When they bottle glacier water, Crevasse (AKA Waters of Patagonia)  has a system so rustic that it seems pre industrial. First Ian rolls out three hundred metres of plastic tubing, like a guy about to clean his neighbor’s distant swimming pool. Then he unwraps an industrial length extension cord -- alternately yellow or orange and snakes it out between the berry bushes and the fledgling cyprus forest on a sandbar splitting another not-yet-named Patagonia river. With a generator hooked up, across a sandy spit of berry bushes, the water is pumped into a white tent that could pass for Buckminster Fuller's office.

"With a temperature of just three degrees Celsius, the water cools my mouth far better than any beer."

Slightly geodesic, pure white, the tent could sleep a half dozen people. Twice that if they were the kind of people inclined to sleep in this harsh environment. But instead of sleeping bags, the tent is jammed with tens of thousands of dollars of hi-tech bottling equipment. An Italian gadget whirls and clinks as it pneumatically attaches the perfect bottle top to each half litre bottle of Crevasse.

Water taken from Patagonia is today insignificant in the $50 billion a year water industry. But the zeal and vision of the small but growing coterie of entrepreneurs who realise a basic fact – the planet simply does not have enough water for a world human population that is approaching seven billion.

Allan “Bear” Szydlowski, Crevasse Water’s field manager, challenges environmentalists to find problems with Crevasse bottled water. “If the environmentalists want to protest, I invite them," he says gesturing to the rudimentary hose and tent “manufacturing” center. “But by the time they get here, the plant won't even be here anymore...This is nomad bottling.”

With their first shipments now arriving in shops from Dubai to London, waters from pristine Patagonia are just one of a growing band of water sources worldwide which has figured out what must be the most basic business idea of all time – people instinctively crave fresh water. It is easy to see why.

After spending a week in remote Patagonia, I had drunk more fresh water than any other time in my life, except for a brief stint in the 90’s where I imagined myself a marathon runner. In Patagonia, I drank the water, not from a bottle but further upstream, high in the glacier fields. With a temperature of just three degrees Celsius, the water cools my mouth far better than any beer.

It tastes round, like it expands in my mouth. I am surprised to find myself lost for words.

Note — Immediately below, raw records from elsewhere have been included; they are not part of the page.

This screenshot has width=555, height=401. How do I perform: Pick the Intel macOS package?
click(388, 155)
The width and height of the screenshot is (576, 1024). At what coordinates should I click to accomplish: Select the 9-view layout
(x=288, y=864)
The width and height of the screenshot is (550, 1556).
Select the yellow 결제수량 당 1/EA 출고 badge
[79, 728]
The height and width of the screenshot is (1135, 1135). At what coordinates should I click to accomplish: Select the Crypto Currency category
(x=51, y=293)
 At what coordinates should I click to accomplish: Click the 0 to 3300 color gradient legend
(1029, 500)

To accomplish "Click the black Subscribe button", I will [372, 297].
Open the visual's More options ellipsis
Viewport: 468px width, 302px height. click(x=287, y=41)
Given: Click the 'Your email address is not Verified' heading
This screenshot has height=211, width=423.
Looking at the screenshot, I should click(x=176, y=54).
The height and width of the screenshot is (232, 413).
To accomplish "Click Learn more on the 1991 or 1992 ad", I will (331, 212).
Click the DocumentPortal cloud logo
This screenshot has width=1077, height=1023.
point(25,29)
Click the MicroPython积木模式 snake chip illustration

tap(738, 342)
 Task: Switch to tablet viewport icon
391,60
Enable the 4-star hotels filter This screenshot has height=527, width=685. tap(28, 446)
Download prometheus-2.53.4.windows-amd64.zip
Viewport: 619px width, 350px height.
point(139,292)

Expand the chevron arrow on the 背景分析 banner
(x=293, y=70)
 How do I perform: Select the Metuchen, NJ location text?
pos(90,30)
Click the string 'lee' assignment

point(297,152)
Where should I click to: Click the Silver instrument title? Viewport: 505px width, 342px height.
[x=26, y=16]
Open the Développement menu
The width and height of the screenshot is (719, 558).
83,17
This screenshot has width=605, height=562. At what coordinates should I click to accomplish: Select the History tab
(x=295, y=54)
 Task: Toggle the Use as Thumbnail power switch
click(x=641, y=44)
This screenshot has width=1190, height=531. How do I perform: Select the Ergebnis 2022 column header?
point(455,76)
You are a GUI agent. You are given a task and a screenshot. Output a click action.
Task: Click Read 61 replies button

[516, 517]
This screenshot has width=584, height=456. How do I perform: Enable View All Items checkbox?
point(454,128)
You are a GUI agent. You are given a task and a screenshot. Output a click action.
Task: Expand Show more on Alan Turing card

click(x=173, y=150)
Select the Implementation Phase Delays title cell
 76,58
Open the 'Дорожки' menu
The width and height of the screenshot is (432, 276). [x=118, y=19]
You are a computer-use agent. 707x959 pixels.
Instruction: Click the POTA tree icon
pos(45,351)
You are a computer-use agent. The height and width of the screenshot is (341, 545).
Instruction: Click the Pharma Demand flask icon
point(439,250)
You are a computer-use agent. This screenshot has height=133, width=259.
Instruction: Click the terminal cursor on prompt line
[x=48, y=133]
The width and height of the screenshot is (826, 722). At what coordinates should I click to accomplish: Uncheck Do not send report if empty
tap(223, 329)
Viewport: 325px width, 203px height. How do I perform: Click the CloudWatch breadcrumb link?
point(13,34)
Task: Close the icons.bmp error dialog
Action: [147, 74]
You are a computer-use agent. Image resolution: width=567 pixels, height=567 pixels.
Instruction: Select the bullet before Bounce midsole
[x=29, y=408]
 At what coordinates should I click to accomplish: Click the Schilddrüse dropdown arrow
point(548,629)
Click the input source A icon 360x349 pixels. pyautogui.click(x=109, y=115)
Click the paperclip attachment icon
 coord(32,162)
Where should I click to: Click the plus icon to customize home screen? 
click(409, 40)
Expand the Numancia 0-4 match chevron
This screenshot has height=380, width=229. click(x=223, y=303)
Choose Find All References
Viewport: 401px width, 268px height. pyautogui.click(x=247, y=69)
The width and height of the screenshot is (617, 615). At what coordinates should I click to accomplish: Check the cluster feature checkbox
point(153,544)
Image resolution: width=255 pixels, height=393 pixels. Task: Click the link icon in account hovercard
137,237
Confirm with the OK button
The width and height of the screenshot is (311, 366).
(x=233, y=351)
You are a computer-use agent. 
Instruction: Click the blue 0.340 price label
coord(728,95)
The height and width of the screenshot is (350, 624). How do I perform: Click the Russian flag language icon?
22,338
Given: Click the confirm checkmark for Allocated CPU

Pure glacier water, which many think of as neutral or tasteless, is in fact much closer to champagne, without the alcohol of course. Pure glaciar water from Patagonia is surprisingly bubbly and leaves a smile on your face. Drink the water here, 800 metres above the Pacific Ocean and you have a shock -- the after taste.

What a shock to realise that for hundreds of thousands of years, this is how humans encountered water, yet today water is an ever more expensive luxury.

Like a fine wine, the pure Patagonia water goes down ridiculously smooth, and then kicks back with a smoothness that fills my mouth. As my Danish photographer coos, it’s like “a silk pillow.”